One afternoon in 1879, in the laboratory of Hopkins University in the United States, the Russian chemist Farid Belg was happily weaving through the bottles. Today he is in a particularly good mood. First, the synthesis experiment of aromatic sulfonic acid compounds he is doing is going well, and the results will come out soon; second, today is his birthday, and his wife Natasha has prepared it. Dinner, wait for him to get together.
Twilight fell on the earth, and the laboratory gradually dimmed. Farid Belg focused on watching the solution tumbling in the flask under the gas lamp, and had forgotten everything about his birthday dinner that night. Finally, the experiment had an eye on it, and he happily picked up the pencil on the table and wrote down the results of the experiment in the experiment log. At this time, the wall clock on the wall struck “Dangdang”, “Oh, it’s already 6 o’clock.” Then he remembered that it was time for dinner, and hurriedly put the pencil in his pocket, put on his coat and ran home. . The wife and husband are busy together. The husband put out wine glasses and cutlery, while the wife brought plates of dishes. The dinner began in a cheerful atmosphere. Farid Belg forked a steak and stuffed it into his mouth. Suddenly, he stopped chewing and asked a little surprised: “Natasha, you put sugar in the fried steak today?” “No, I have never heard of adding sugar to steak. But,” his wife. He also said strangely, “Today’s dishes are a bit wrong. If you try, this salad also has a sweet taste.”

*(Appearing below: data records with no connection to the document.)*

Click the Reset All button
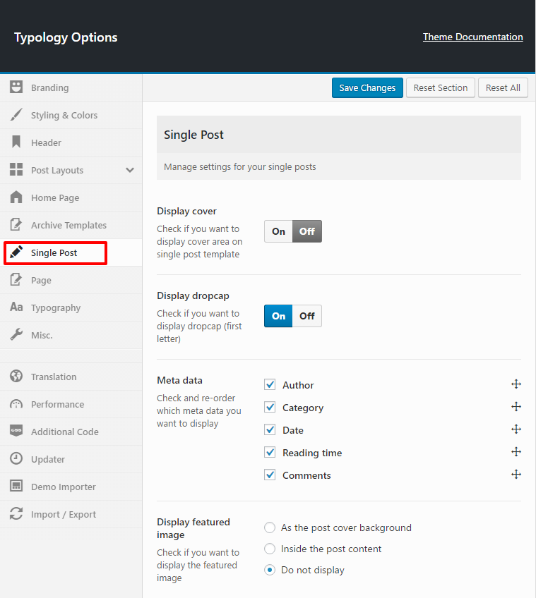 (x=503, y=87)
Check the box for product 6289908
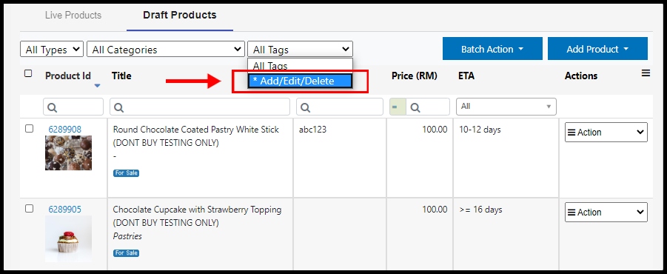 (29, 129)
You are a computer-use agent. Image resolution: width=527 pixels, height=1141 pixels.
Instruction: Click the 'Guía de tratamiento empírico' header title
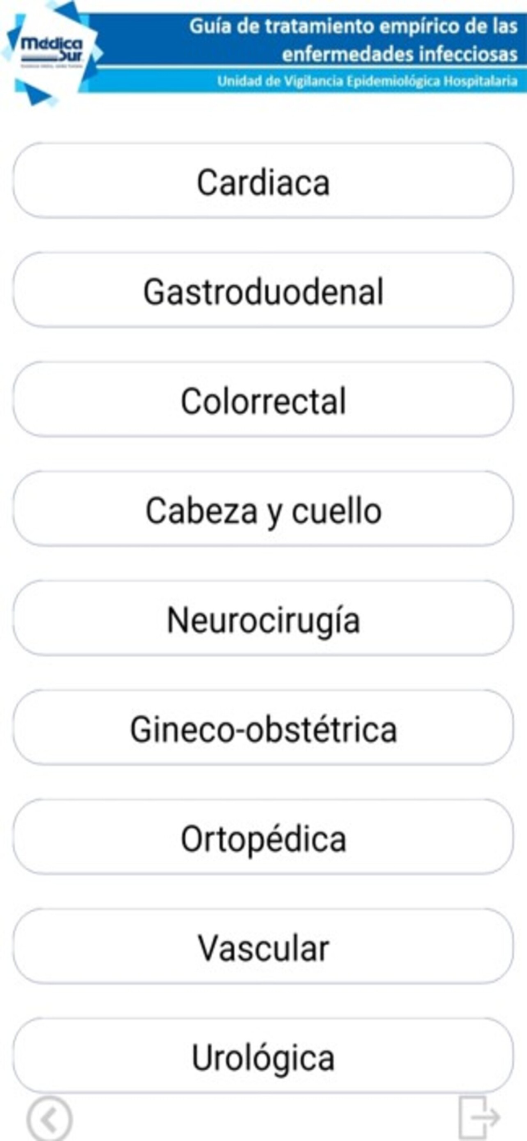tap(353, 26)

After dinner, Farid Berg was still thinking about this strange sweet steak and sweet salad. Out of the habit of a scientist, he wants to find out the reason. After checking the kitchen supplies, he stared suspiciously at the tableware. He licked the edge of the plate, thoughtfully, licked his hand again, and then immediately pulled out the pencil in his pocket. I licked it with my tongue.
“The problem is with the pencil, it’s with the pencil!” Farid Berger yelled madly, “Natasha, you see, all the tableware I have touched with my hands are sweet, and this sweet The smell comes from the pencil that I have written with it. It is certain that the sweetness on the pencil is stained in the laboratory. It seems that there must be a strange and particularly sweet substance in the laboratory, I want to check What is it.”
Farid Belg rushed to the laboratory in a hurry, and after lighting up the gas lamp, he carefully checked the utensils used in the experiment one by one. Finally, he discovered that the sweetness came from a chemical substance called sodium saccharin. This accidental discovery opened up a path to new inventions for Farid Belg. From then on, he concentrated all his energies on studying the substances extracted from this coal tar. He extracted toluene from the black, sticky, and smelly coal tar, treated it with sulfuric acid sulfonation, phosphorus pentachloride and ammonia, and then oxidized it with potassium permanganate. Finally, it was crystallized and dehydrated. Especially sweet white crystals. He called it “saccharin” and measured it was 500 times sweeter than sucrose.
Farid Belg immediately announced his invention and obtained a patent in the United States. In 1886, the chemist moved to Germany, where he established the world’s first factory to extract saccharin from coal tar. Saccharine sweet began to break into people’s lives.